3️⃣ Regulatory Compliance
- USDT: Operates with fewer regulatory commitments.
- USDC: Adheres to U.S. financial regulations, trusted by institutions.
4️⃣ Use Cases
- USDT: Popular for trading due to high liquidity.
- USDC: Preferred for DeFi, payments, and applications needing transparency.
5️⃣ Adoption
- USDT: Most traded stablecoin globally.
- USDC: Growing in popularity, especially among institutions.
6️⃣ Blockchain Support
- USDT: Available on multiple blockchains like Ethereum, Tron, Solana, and more.
- USDC: Also supports multiple blockchains but slightly less widespread.
💡 Conclusion:
- Use USDT for liquidity and trading volume.
- Use USDC for transparency, compliance, and institutional trust.
More Crypto Resources Here: https://t.me/techpsyche
✅Cryptocurrency Mining
▶️Before transactions are stored on the blockchain, they need to be verified. The blockchain network also has to be maintained. And more importantly, new cryptocurrencies are to be created from time to time. These tasks are carried out by a group of people called “miners.”
▶️Cryptocurrency mining is the process of validating crypto transactions and then adding them to the network in exchange for crypto rewards. To validate Bitcoin transactions, for instance, miners have to solve complex mathematical questions using powerful computers. This is called the Proof-of-Work (PoW) consensus. Solving these equations involves powerful computers and energy, making the PoW an expensive endeavor.

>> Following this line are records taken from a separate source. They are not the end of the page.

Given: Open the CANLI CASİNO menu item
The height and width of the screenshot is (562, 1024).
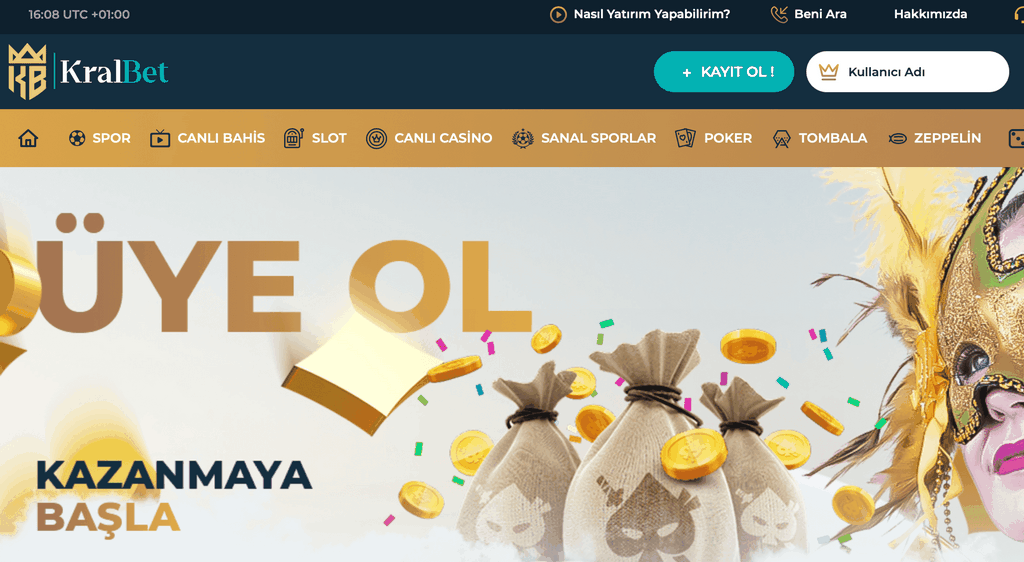Looking at the screenshot, I should (443, 138).
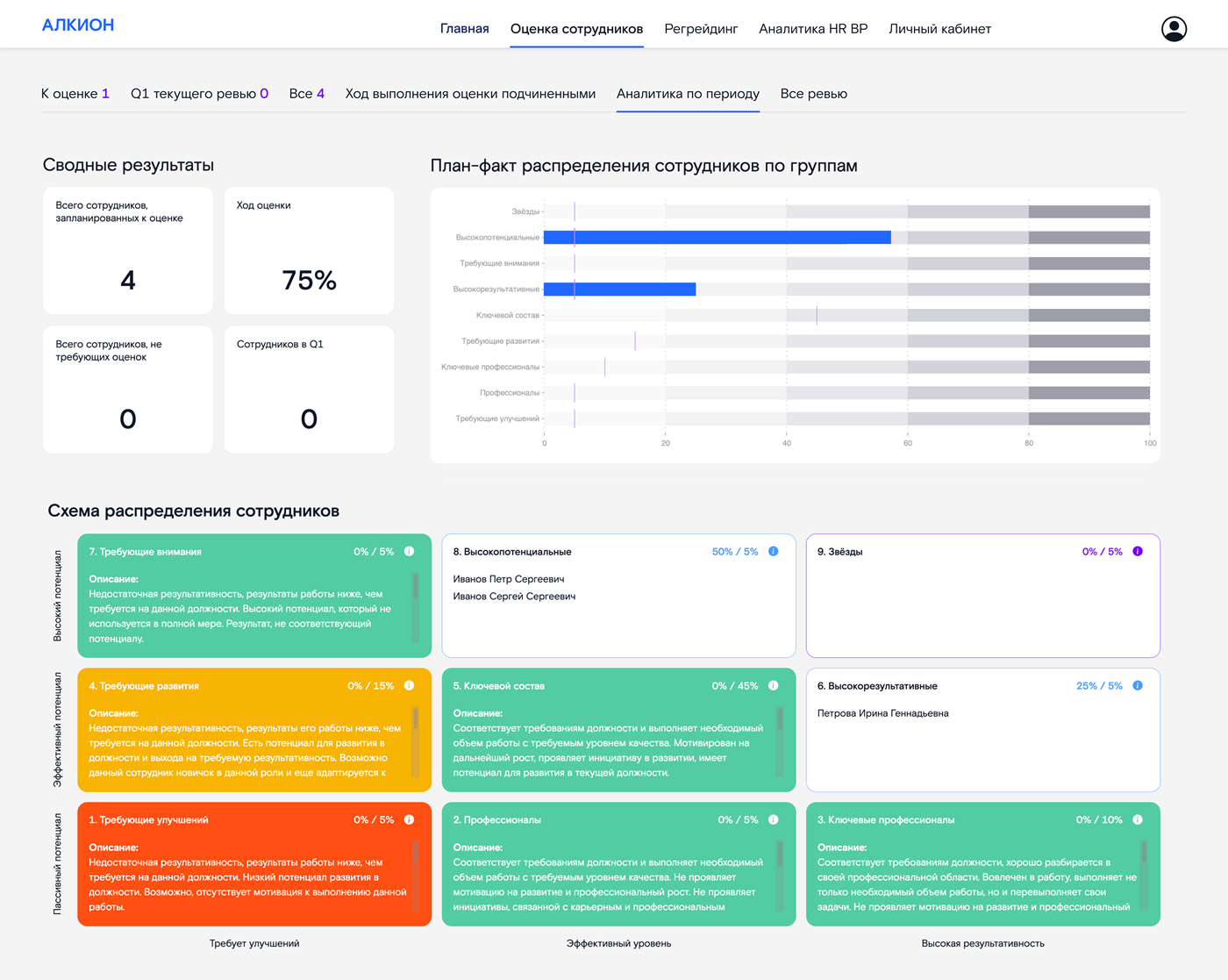Open employee Петрова Ирина Геннадьевна
Viewport: 1228px width, 980px height.
click(x=882, y=713)
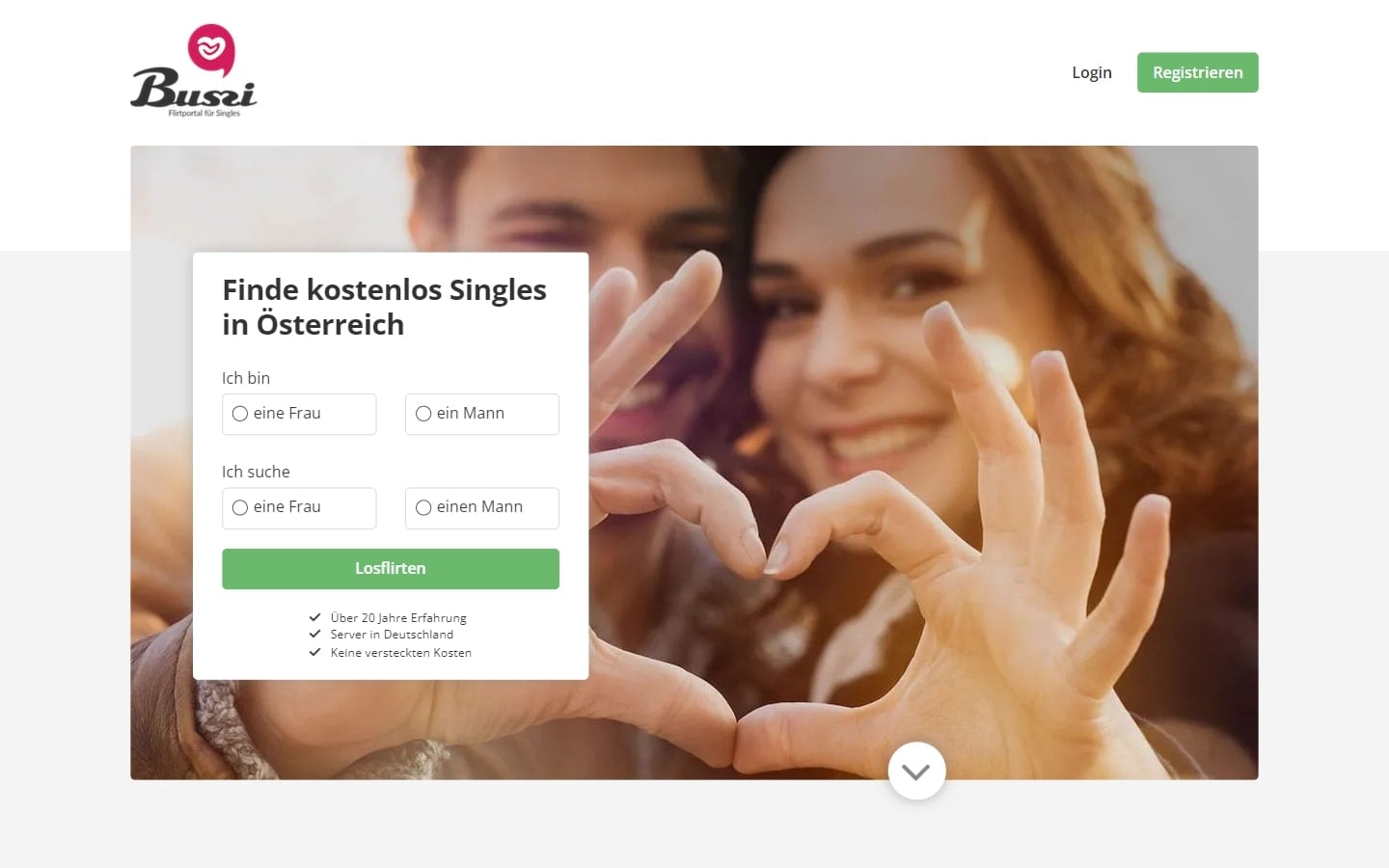This screenshot has height=868, width=1389.
Task: Click the pink heart speech bubble icon
Action: (211, 49)
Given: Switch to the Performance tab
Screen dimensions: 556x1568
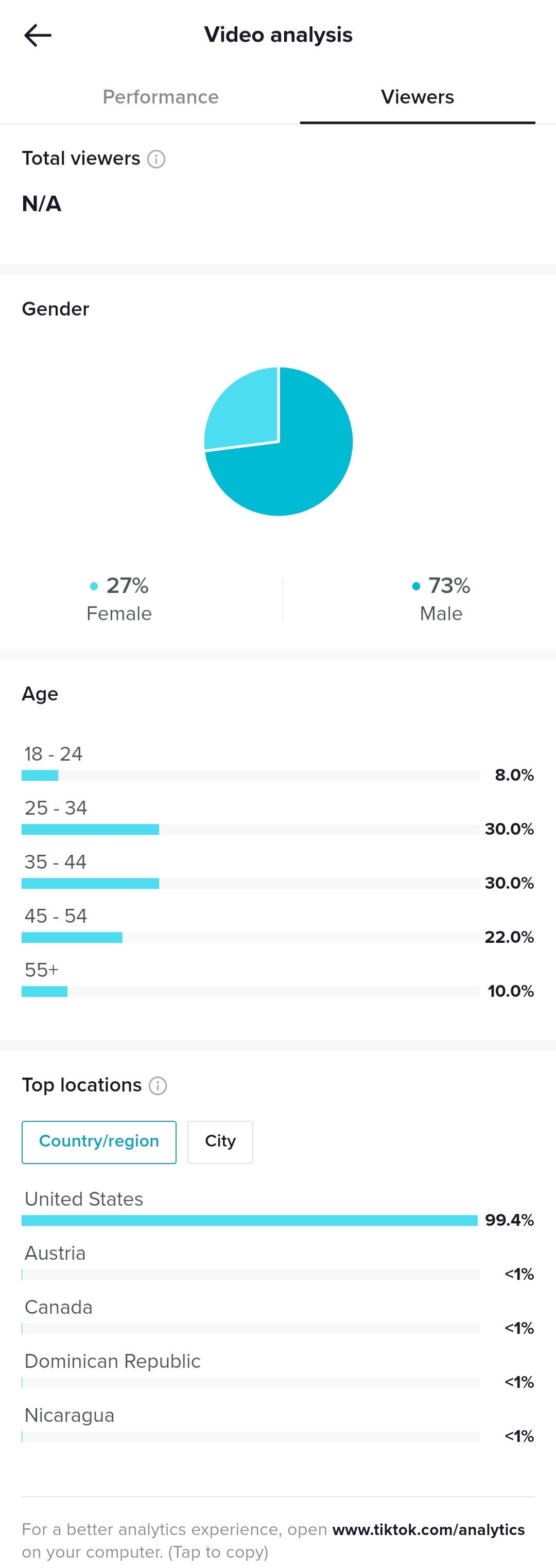Looking at the screenshot, I should point(161,97).
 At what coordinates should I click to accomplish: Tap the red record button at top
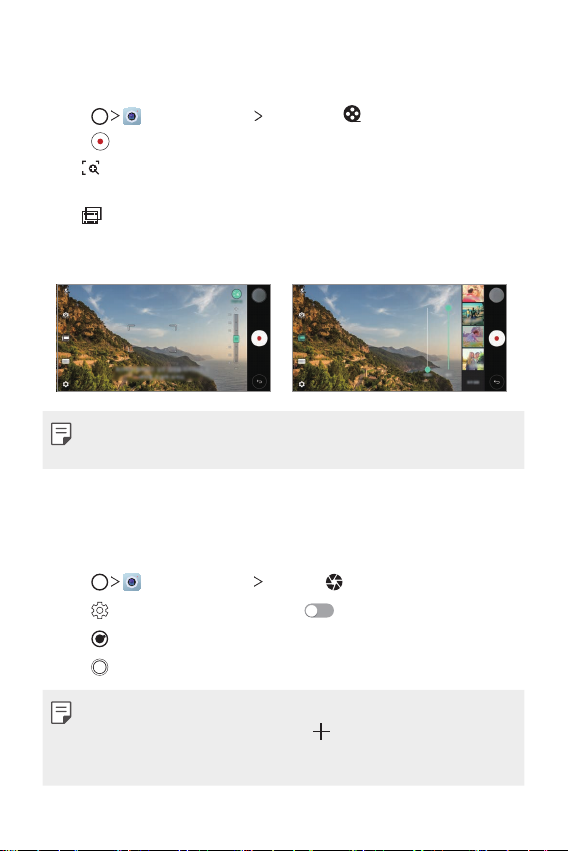[100, 141]
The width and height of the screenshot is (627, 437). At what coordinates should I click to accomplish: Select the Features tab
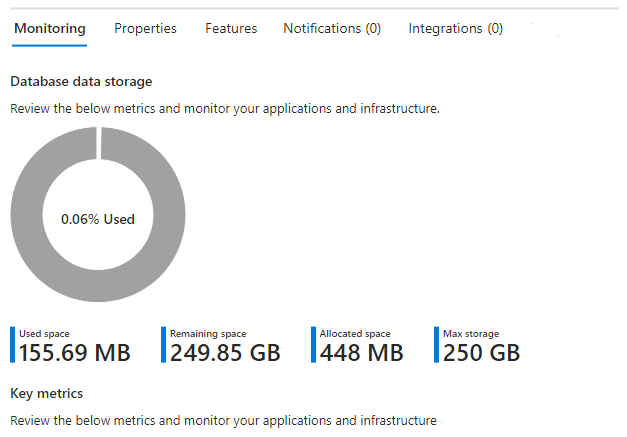pyautogui.click(x=231, y=29)
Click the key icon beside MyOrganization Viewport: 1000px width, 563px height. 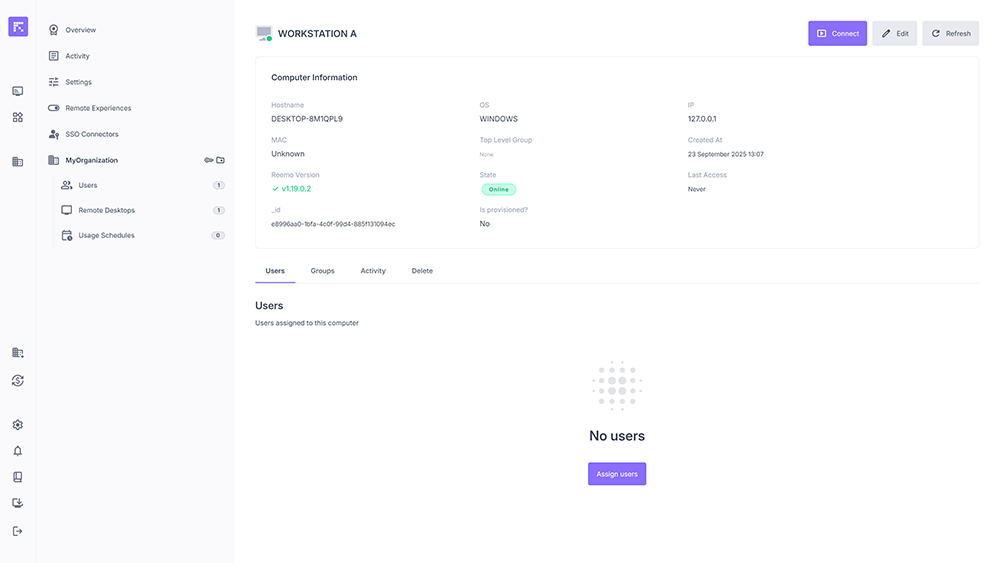(209, 160)
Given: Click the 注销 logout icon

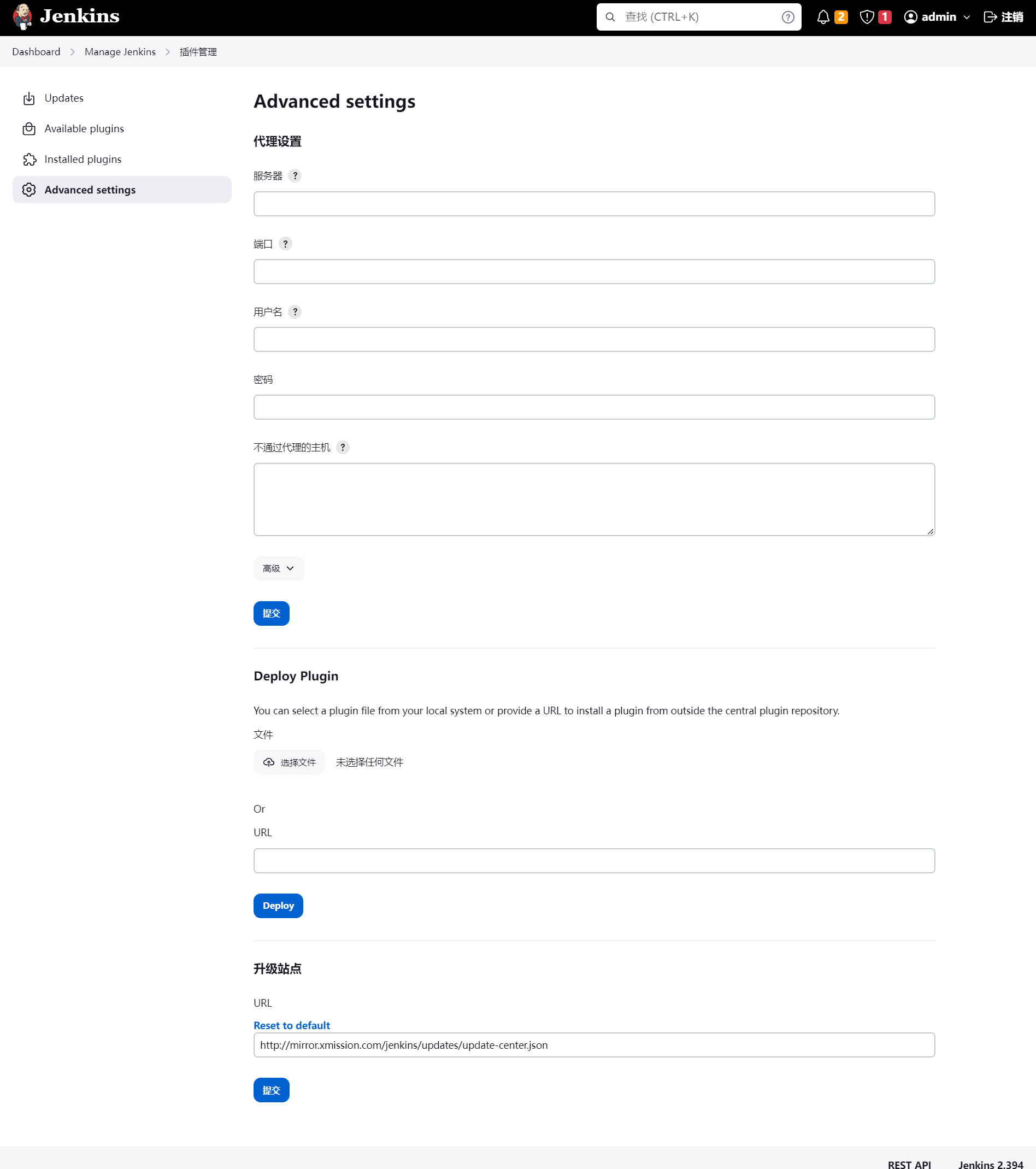Looking at the screenshot, I should click(991, 17).
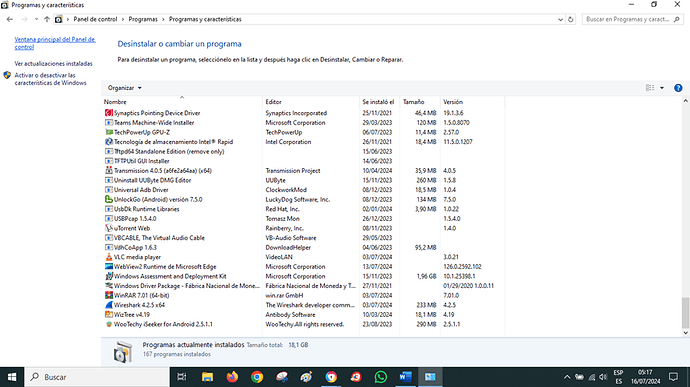
Task: Open Firefox from the taskbar
Action: pyautogui.click(x=232, y=377)
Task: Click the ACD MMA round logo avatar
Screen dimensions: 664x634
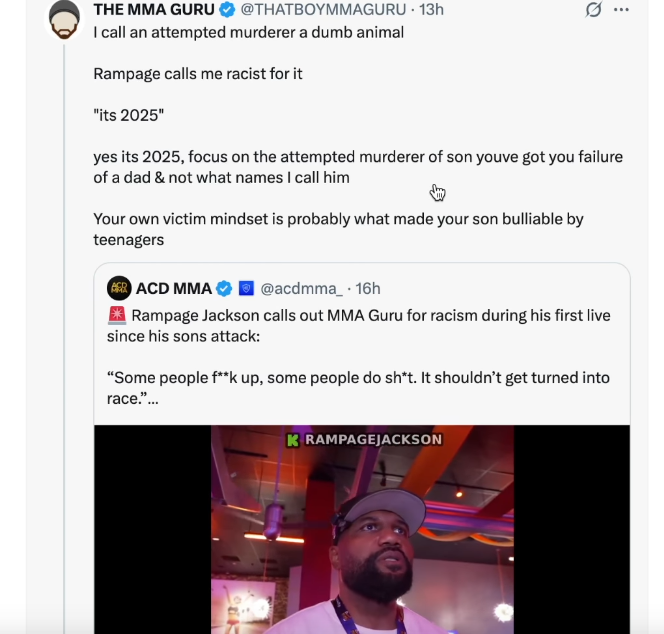Action: 119,288
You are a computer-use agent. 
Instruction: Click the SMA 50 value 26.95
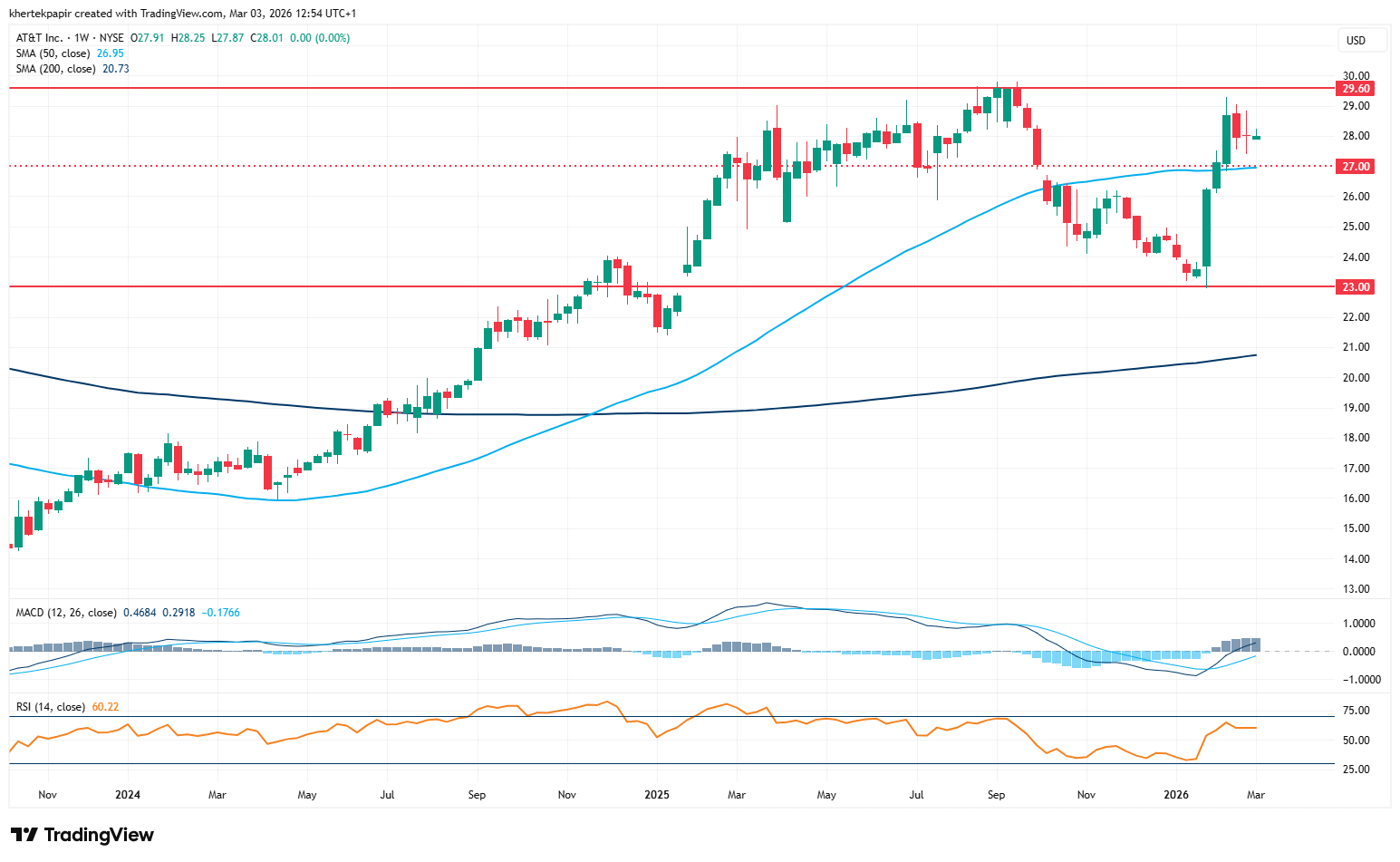(111, 53)
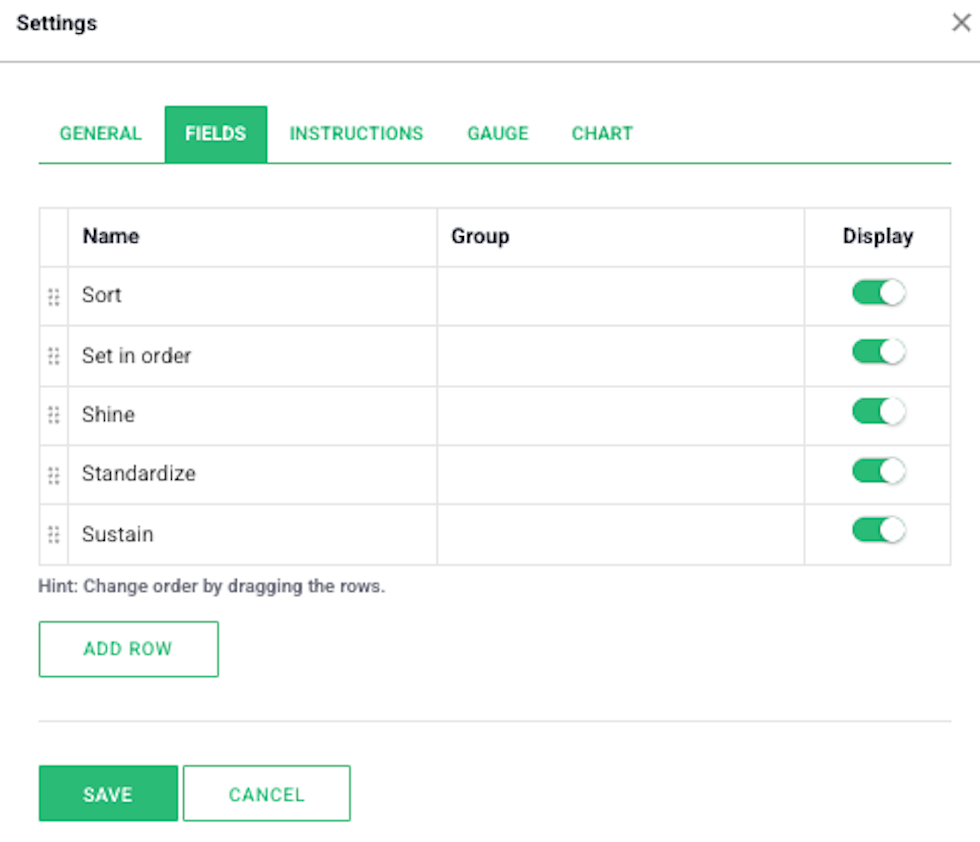Turn off the Shine display toggle
Viewport: 980px width, 842px height.
point(878,411)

➡️Bitcoin miners who successfully solve the problems are allowed to add blocks of verified transactions into the blockchain. These miners are paid a reward of 6.25 Bitcoins (about $262K) for their trouble.
▶️Other cryptocurrencies, like Solana and Cardano, use a Proof-of-Stake (PoS) consensus, where miners secure and maintain the network by “staking” their coins. PoS consensus attributes mining power based on the proportion of coins staked or held by the miner.
Difference Between USDT and USDC: https://t.me/techpsyche/662
More Crypto Resources Here:
https://whatsapp.com/channel/0029VajB00n0LKZ7cSloGR1M
▶️Before transactions are stored on the blockchain, they need to be verified. The blockchain network also has to be maintained. And more importantly, new cryptocurrencies are to be created from time to time. These tasks are carried out by a group of people called “miners.”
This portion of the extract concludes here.